Amazin looking dog. You must be a proud parent!!! lovely


----------



## Keegan62 (Aug 17, 2008)

can I ahve him? He is so magnificent


----------



## BucksMom (Aug 13, 2007)

WOW!!!! is all I can say!!


----------



## SunCzarina (Nov 24, 2000)

Very handsome, what a head on him. Very expressive eyes! Sorry not good at the technical stuff and will totally suprised if anyone can find a fault on this gorgeous guy!


----------



## GSDTrain (Apr 21, 2008)

he is stunning, love his coloring, nice topline, good ear and tail set, would like to see darker eyes, looks to have good front and rear angulation,nice stack! I am no expert, just learning, but like i said he is STUNNING.


----------



## wicked1996 (Aug 28, 2002)

Thank you everyone! He has filled out quite a bit since the last stack and he's in better condition. 

GSDTrain, thank you for the critique! Yes, he has light eyes. They've actually gotten darker as he's gotten older. Taking that shot with him in direct sunlight makes his eyes even lighter than they are. Bad me!! I to love his coloring! 

By Count Bruno


> Quote:can I ahve him? He is so magnificent


Ummmm....hmmmmm....sorry!! He's staying here!!









by SunCzarina


> Quote:Very handsome, what a head on him. Very expressive eyes! Sorry not good at the technical stuff and will totally suprised if anyone can find a fault on this gorgeous guy


Thank you!! He does have a very nice head, if I do say so myself!! LOL I'm no good with all the technical stuff either! I learn when I get critiques on my dogs.


----------



## WiscTiger (Sep 25, 2002)

Kathy, Carlo is a nice looking male. Good body proportions. Nice Color, nice tail length.
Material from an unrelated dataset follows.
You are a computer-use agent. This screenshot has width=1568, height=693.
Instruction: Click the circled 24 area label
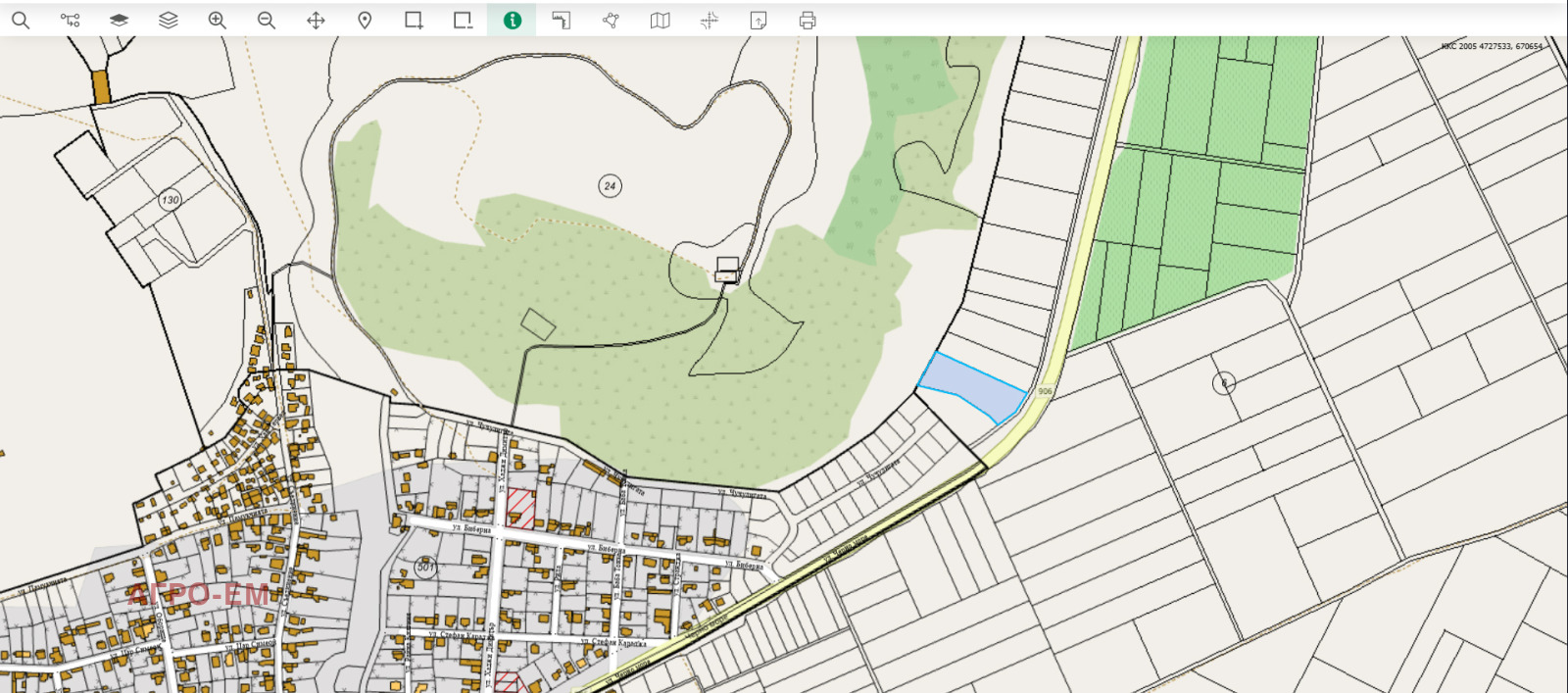click(x=610, y=185)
Just a little comment on the Stack, if you get his front legs under him a bit more that will give a nicer looking shoulder angle and cleaner picture of the chest development. Also his head is just a little high, so the person holding the ?? to keep his attention needs to bring it down just a little bit.

Also I like to see fee in stack pictures. I love dogs that have nice tight feet.

Val


----------



## wicked1996 (Aug 28, 2002)

Thanks Val! 

Yes, his front legs should have been under him a bit more. He was being just a little bit of a nudge (not as bad as the last time we tried this tho!!) so we took what we could get! The person holding the toy was ME! LOL Either his head was to low or to high, we just couldn't get him to hold it "in the middle"!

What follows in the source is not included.